And in that same country, there were certain shepherds, keeping watch over their flock by night. And, lo, the angel of the Lord came upon them, and the glory of the Lord shone round about them: and they were sore afraid.  And the angel said unto them, Fear not: for, behold, I bring you good tidings of great joy, which shall be to all people.

For unto you is born this day in the city of David a Saviour, which is Christ the Lord.

And this shall be a sign unto you; Ye shall find the babe wrapped in swaddling clothes, lying in a manger.

And suddenly there was with the angel a multitude of the heavenly host praising God, and saying,

Glory to God in the highest, and on earth peace, good will toward men.



God’s brilliant love for us in Christ does not flicker or fade. God’s radiant redemption cannot be overshadowed. Christ’s peace and mercy is no rolling blackout whose light comes and goes. No. Jesus Christ is the Light of the world, the Light no darkness can overcome. In his birth for us, his life for us, his death and resurrection for us, we have received God’s true, enduring, endless, and eternal Light.



The people who walked in darkness have seen a great light. those who dwelt in a land of deep darkness, on them has light shined.


For the light of Jesus’ birth reaches all the way from Bethlehem to the cross where Jesus the Light of the world will hang in darkness, to be swallowed up by death. He is born to let the shadow of death overwhelm him and to fill you with his life and light. And his love shines forth all the way from the cross to you. Today. Tonight. Tomorrow. Till he comes again. Jesus’ Word is a lamp to our feet and a light to our path, the true Light that leads us in this darkened world to his table and his supper. 

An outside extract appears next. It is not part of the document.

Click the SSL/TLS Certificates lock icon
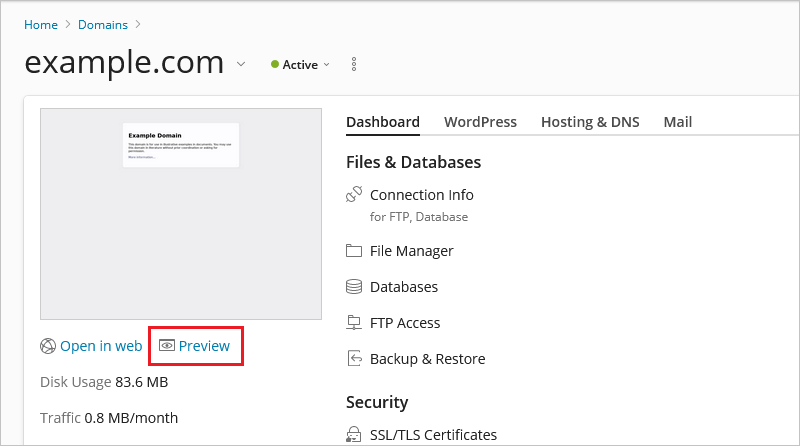This screenshot has height=446, width=800. tap(353, 435)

Christ is born and the True Light of the World has dawned. Christ is born and we are rescued from the night of sin. Christ is born and the ancient darkness is forever banished. Christ is born and the shadow of death is overwhelmed by redeeming Light. Christ is born and Jesus’ manger and cross are the great lampstand where he shines his light and life for you. Christ is born and his light and life are yours.



O God, you make this most holy night to shine with the brightness of the true Light. Grant that as we have known the mysteries of that Light on earth we may also come to the fullness of his joys in heaven.



A blessed Christmas to each of you…



In the Name of the Father and of the + Son and of the Holy Spirit. Amen.






Tuesday, December 24, 2019

Christmas Eve Lessons and Carols: "Christmas Singing"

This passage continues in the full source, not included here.